2749の図書は利用制限で全部利用は公開ですが、2750の「要審査」が事実上非公開となっていると思われます。
天皇陵がどのように決められたか。その経緯は公表されていません。
今井尭著『天皇陵の解明』を読んだ中で、
外池昇氏が神田の古本屋さんで陵墓を決める経過を記した資料を偶然発見した。とありました。
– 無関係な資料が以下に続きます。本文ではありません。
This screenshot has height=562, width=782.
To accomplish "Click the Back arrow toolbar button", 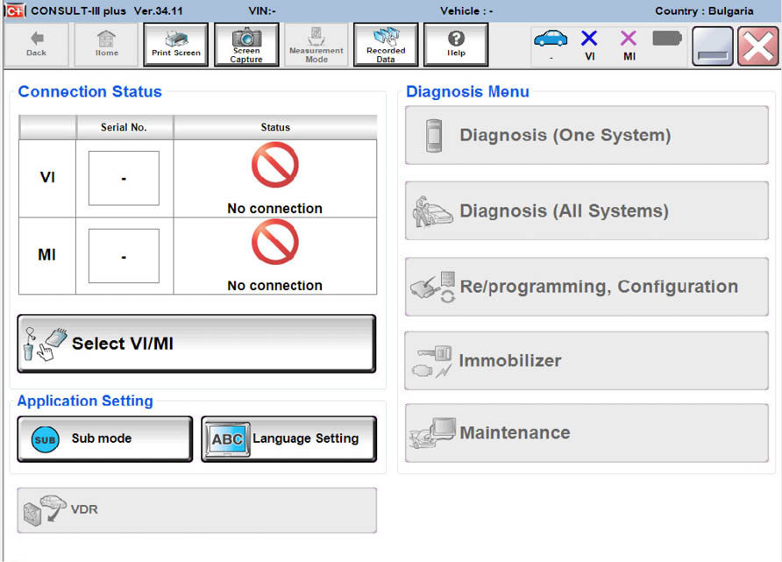I will coord(36,44).
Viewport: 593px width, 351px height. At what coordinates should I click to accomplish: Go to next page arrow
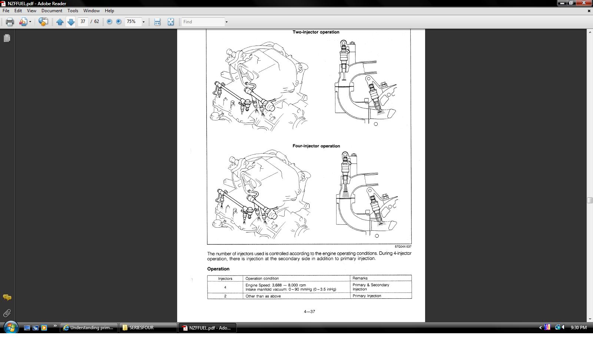(x=71, y=22)
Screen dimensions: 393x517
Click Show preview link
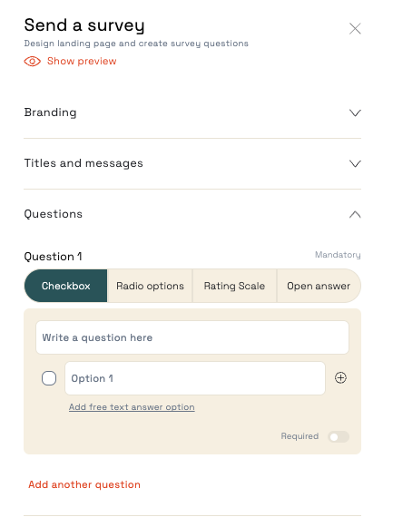pos(82,62)
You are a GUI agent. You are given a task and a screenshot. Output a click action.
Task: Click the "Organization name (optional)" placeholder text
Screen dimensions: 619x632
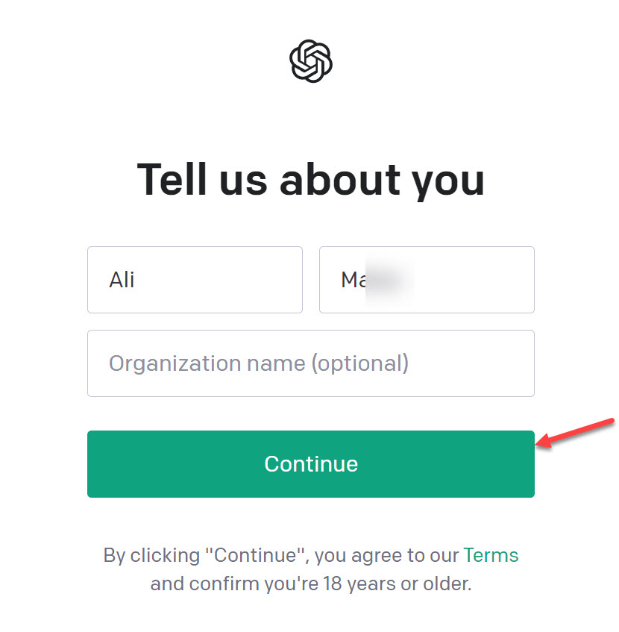tap(259, 364)
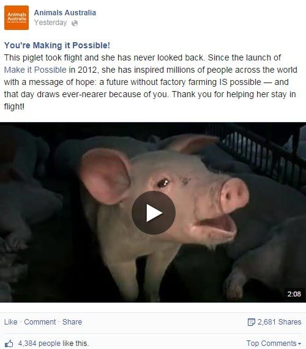Viewport: 306px width, 349px height.
Task: See the 4,384 people who like this
Action: [x=53, y=343]
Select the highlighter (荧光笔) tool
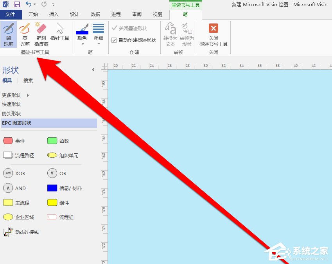The height and width of the screenshot is (264, 332). coord(25,33)

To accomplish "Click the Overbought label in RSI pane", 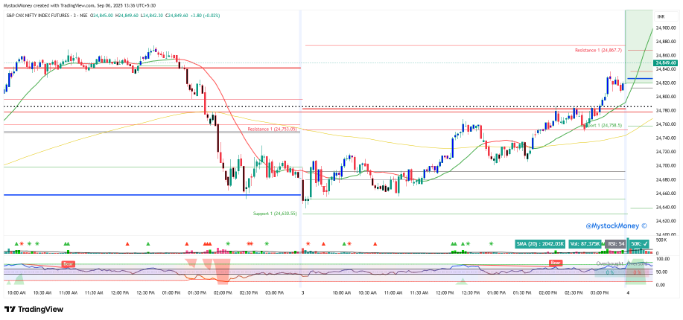I will (x=611, y=263).
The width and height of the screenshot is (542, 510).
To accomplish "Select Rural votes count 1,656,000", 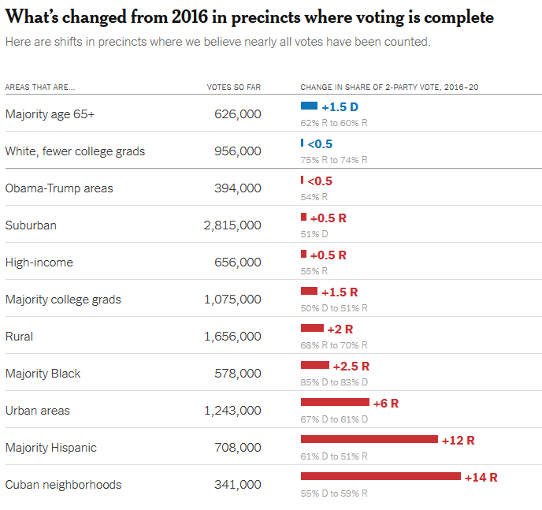I will 232,336.
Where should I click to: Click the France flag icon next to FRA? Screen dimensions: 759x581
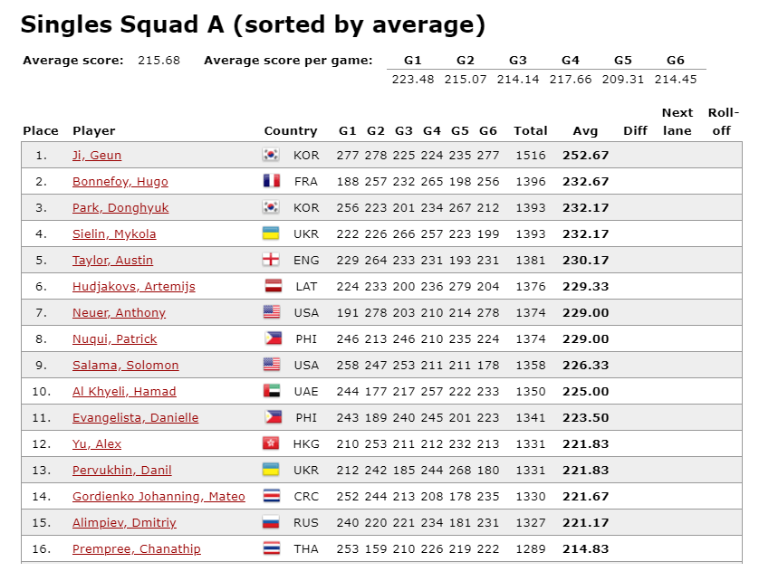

そこで、本棚を探したところ外池昇著『天皇陵の誕生』が出てきました。
発行年月日からすると10年ほど前に読んでいたのですが、すっかり忘れていました。
その中で「安徳天皇陵」の決定の経緯が紹介されています。
壇ノ浦で安徳天皇は海中に没したことは、よく知られています。
しかし、世の常として、遺体が見つからないと色々と伝説が生まれます。
その結果、安徳天皇陵は全国に15カ所あるそうです。
安徳天皇陵誘致運動が展開され、
伊藤博文の「歴代天皇陵が『不明』というのは外交上よろしくない」との判断のもと
明治22年(1889年)7月に明治天皇が「真の安徳天皇陵が発見されるまで」として
「女人が男子にまさる風習がある」ことで
壇ノ浦に近い現在地に決めました。
この頃1ヶ月半ほどの間に13の天皇陵がバタバタ決められました。
安徳天皇陵の指定から漏れた場所は「陵墓参考地」などになりました。
宮内庁は、天皇陵を「埋火葬された場所で供養墓である」ということは認めていません。
安徳天皇陵の所在は、日本の歴史にとってはほとんど意味はありませんが、
天皇陵とされた古墳は、その持つ意味合いが全く違います。